● **What to produce**
Read the records and write them out again exactly.

Saved data entries:
=== Begin Enclosure ===

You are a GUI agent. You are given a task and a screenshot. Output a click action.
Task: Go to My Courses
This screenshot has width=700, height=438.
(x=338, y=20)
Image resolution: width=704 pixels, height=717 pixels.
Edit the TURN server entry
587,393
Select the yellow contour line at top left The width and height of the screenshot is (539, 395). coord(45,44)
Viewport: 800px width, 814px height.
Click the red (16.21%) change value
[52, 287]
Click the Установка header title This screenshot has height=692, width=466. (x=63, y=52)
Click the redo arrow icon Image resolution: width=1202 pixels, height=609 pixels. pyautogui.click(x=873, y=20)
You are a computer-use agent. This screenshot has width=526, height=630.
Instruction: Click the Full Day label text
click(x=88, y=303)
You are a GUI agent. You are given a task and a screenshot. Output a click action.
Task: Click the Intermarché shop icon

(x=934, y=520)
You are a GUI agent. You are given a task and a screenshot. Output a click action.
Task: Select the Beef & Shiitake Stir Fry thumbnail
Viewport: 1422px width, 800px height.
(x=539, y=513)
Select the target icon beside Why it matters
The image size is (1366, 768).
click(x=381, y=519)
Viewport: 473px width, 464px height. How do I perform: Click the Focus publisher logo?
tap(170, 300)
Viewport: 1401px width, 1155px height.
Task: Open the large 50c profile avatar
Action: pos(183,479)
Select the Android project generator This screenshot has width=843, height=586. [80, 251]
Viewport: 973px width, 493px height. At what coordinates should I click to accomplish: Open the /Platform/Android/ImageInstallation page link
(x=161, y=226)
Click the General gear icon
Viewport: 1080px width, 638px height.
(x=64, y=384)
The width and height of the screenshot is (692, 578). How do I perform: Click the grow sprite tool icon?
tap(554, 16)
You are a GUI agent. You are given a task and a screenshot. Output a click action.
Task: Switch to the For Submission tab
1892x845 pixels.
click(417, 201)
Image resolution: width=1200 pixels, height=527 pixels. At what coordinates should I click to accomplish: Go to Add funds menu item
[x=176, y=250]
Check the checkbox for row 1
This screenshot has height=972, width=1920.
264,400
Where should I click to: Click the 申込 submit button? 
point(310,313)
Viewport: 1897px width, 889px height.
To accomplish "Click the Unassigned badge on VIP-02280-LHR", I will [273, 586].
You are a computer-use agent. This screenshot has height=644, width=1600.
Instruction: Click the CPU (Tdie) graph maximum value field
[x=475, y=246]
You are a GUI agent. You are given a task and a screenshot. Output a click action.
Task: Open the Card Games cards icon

=== End Enclosure ===

● **Answer for the task**
You are a GUI agent. You are given a task and a screenshot. Output a click action.
Task: Go to My Courses
This screenshot has width=700, height=438.
(x=338, y=20)
Image resolution: width=704 pixels, height=717 pixels.
Edit the TURN server entry
587,393
Select the yellow contour line at top left The width and height of the screenshot is (539, 395). coord(45,44)
Viewport: 800px width, 814px height.
Click the red (16.21%) change value
[52, 287]
Click the Установка header title This screenshot has height=692, width=466. (x=63, y=52)
Click the redo arrow icon Image resolution: width=1202 pixels, height=609 pixels. pyautogui.click(x=873, y=20)
You are a computer-use agent. This screenshot has width=526, height=630.
Instruction: Click the Full Day label text
click(x=88, y=303)
You are a GUI agent. You are given a task and a screenshot. Output a click action.
Task: Click the Intermarché shop icon

(x=934, y=520)
You are a GUI agent. You are given a task and a screenshot. Output a click action.
Task: Select the Beef & Shiitake Stir Fry thumbnail
Viewport: 1422px width, 800px height.
(x=539, y=513)
Select the target icon beside Why it matters
The image size is (1366, 768).
click(x=381, y=519)
Viewport: 473px width, 464px height. How do I perform: Click the Focus publisher logo?
tap(170, 300)
Viewport: 1401px width, 1155px height.
Task: Open the large 50c profile avatar
Action: pos(183,479)
Select the Android project generator This screenshot has width=843, height=586. [80, 251]
Viewport: 973px width, 493px height. At what coordinates should I click to accomplish: Open the /Platform/Android/ImageInstallation page link
(x=161, y=226)
Click the General gear icon
Viewport: 1080px width, 638px height.
(x=64, y=384)
The width and height of the screenshot is (692, 578). How do I perform: Click the grow sprite tool icon?
tap(554, 16)
You are a GUI agent. You are given a task and a screenshot. Output a click action.
Task: Switch to the For Submission tab
1892x845 pixels.
click(417, 201)
Image resolution: width=1200 pixels, height=527 pixels. At what coordinates should I click to accomplish: Go to Add funds menu item
[x=176, y=250]
Check the checkbox for row 1
This screenshot has height=972, width=1920.
264,400
Where should I click to: Click the 申込 submit button? 
point(310,313)
Viewport: 1897px width, 889px height.
To accomplish "Click the Unassigned badge on VIP-02280-LHR", I will [273, 586].
You are a computer-use agent. This screenshot has height=644, width=1600.
Instruction: Click the CPU (Tdie) graph maximum value field
[x=475, y=246]
You are a GUI agent. You are given a task and a screenshot. Output a click action.
Task: Open the Card Games cards icon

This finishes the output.